= SpyFu =

American search analytics company

SpyFu (originally GoogSpy) is an American search analytics company based out of Scottsdale, Arizona that provides SEO services.

==History==
SpyFu was founded in April 2005. The online platform provides keywords that websites buy on Google Ads, as well as keywords used for search engine results. The service also gives cost per click and search volume statistics on keywords and uses that data to approximate what websites are spending on advertising.

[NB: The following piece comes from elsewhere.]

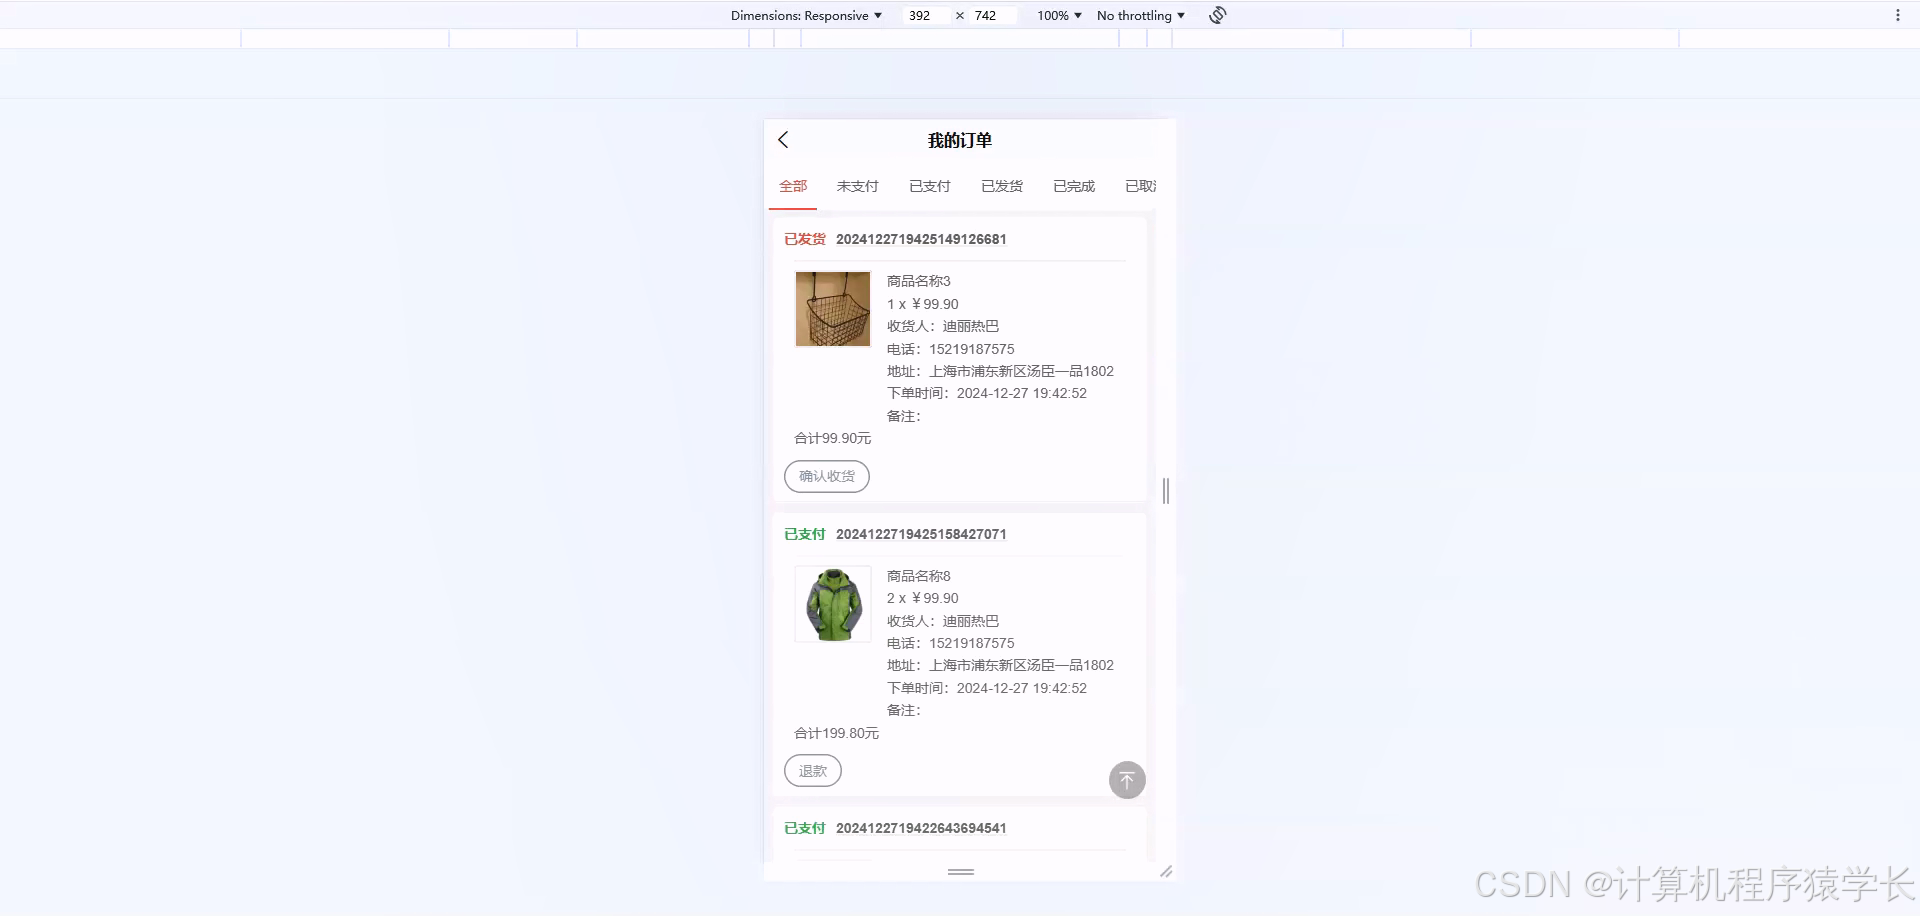This screenshot has height=916, width=1920.
Task: Click the viewport resize handle at bottom
Action: click(x=1166, y=871)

Historical advertising budgets offered by SpyFu also help advertisers project what an advertising campaign will cost in the future. The main value proposition is to see or to "spy on" the keywords that competitors use and improve SEM and SEO strategies based on those. SpyFu's data was also used in the Washington Post during the 2008 Presidential election to disclose various keywords that candidates were advertising on. SpyFu can also uncover emerging or niche markets. SpyFu has been mentioned in The 4-Hour Work Week, Oreilly's Complete Web Monitoring, and SEO Warrior.

==Data==
SpyFu's data is obtained via web scraping, based on technology developed by Velocityscape, a company that makes web scraping software. The accuracy of its data, especially advertising budgets, was found to be somewhat dependent on the size of the website in question. SpyFu refreshes its data on a monthly basis, and as such is used as a guide to what's happening with larger trends in SEM/SEO rather than as a real time tracking engine.